▶ [Source document]
start

The Income Tax Appellate Tribunal (ITAT) Mumbai has quashed multiple reassessment proceedings initiated against infrastructure major J Kumar Infraprojects Ltd for assessment years 2016–17 to 2022–23, holding that the notices issued under Section 148 of the Income-tax Act were invalid due to procedural lapses.
The bench comprising Judicial Member Sandeep Gosain and Accountant Member Prabhash Shankar allowed the company’s additional grounds challenging the validity of the reassessment on two key counts — absence of a valid signature on the sanction obtained under Section 151, and issuance of the reassessment notice by the Jurisdictional Assessing Officer (JAO) instead of the Faceless Assessing Officer (FAO) as mandated under Section 151A read with CBDT Notification No. 18/2022.

end

▶ [Supplied information]
start

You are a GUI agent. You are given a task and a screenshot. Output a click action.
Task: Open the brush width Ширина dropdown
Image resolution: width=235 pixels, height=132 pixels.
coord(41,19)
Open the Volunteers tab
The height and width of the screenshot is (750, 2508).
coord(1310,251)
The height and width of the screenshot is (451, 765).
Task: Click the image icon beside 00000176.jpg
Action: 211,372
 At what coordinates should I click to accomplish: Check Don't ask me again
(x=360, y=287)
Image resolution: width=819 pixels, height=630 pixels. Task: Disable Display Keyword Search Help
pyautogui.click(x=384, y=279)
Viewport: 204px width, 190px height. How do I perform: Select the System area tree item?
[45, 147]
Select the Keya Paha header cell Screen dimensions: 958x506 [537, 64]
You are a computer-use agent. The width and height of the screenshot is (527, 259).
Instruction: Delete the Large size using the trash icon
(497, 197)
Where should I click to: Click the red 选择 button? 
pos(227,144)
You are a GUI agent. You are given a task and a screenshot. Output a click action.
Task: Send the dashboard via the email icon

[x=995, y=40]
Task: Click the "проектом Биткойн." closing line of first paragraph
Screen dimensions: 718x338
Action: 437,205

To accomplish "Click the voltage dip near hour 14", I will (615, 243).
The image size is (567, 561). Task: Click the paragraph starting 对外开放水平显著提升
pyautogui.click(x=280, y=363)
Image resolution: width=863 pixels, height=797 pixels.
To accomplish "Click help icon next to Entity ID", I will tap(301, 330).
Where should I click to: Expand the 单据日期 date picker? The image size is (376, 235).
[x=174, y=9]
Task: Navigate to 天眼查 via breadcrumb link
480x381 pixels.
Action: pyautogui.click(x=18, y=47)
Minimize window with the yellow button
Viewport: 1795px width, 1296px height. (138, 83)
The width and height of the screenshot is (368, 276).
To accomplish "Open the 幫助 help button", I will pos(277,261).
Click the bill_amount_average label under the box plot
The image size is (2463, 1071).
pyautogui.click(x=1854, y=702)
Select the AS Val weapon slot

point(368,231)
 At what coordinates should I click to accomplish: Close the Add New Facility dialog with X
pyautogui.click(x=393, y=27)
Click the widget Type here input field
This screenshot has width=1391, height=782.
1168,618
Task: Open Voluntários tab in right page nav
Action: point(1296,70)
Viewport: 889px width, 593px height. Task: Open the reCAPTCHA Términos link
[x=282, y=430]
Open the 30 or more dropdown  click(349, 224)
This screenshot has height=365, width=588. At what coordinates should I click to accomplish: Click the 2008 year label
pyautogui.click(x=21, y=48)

end

▶ [Requests]
A - Decide whether each statement agrees with the report on the tribunal ruling, answering yes or no and quoting the deciding words from the report: (i) the reassessments covered assessment years 2016–17 to 2022–23; (ii) the reassessment notice was issued by the Faceless Assessing Officer; (iii) Prabhash Shankar sat on the bench as Accountant Member.
B - Resume the report on the tribunal ruling, starting right after its final sentence.
The listing isn't needed for any of this work.

▶ [Responses per task]
A -
(i) Yes: "for assessment years 2016–17 to 2022–23"
(ii) No: "issuance of the reassessment notice by the Jurisdictional Assessing Officer (JAO) instead of the Faceless Assessing Officer (FAO)"
(iii) Yes: "Accountant Member Prabhash Shankar"

B -
The tribunal noted that the sanction under Section 151, prerequisite for issuing a notice under Section 148, was neither manually nor digitally signed by the prescribed authority. Relying on Allahabad High Court rulings in Vikas Gupta v. UOI and Daujee Abhushan Bhandar Pvt. Ltd. v. UOI, the ITAT held that the signing of such approval is a mandatory requirement, and an unsigned sanction cannot confer jurisdiction on the Assessing Officer.
The bench rejected the department’s reliance on the Chhattisgarh High Court’s Bharat Krishi Kendra decision — which upheld unsigned approvals if the authority’s name and designation were printed — pointing out that it was a single-judge ruling, while the decisions favouring the assessee were by division benches. The tribunal stressed that in the absence of a jurisdictional High Court ruling, the view favouring the taxpayer must prevail.
Consequently, the notice issued under Section 148 for AY 2016–17 was held “bad in law” and the corresponding reassessment order under Sections 143(3) read with 147 was quashed.
On the second issue, J Kumar Infraprojects argued that, as per CBDT Notification No. 18/2022, post-April 1, 2022, reassessment notices should be issued by FAOs under the faceless regime. The notice in its case was issued by the JAO instead. The assessee relied on Bombay High Court rulings in Hexaware Technologies Ltd. and Ganesh Nivrutti Jagtap, which had struck down reassessment notices issued by JAOs in similar circumstances.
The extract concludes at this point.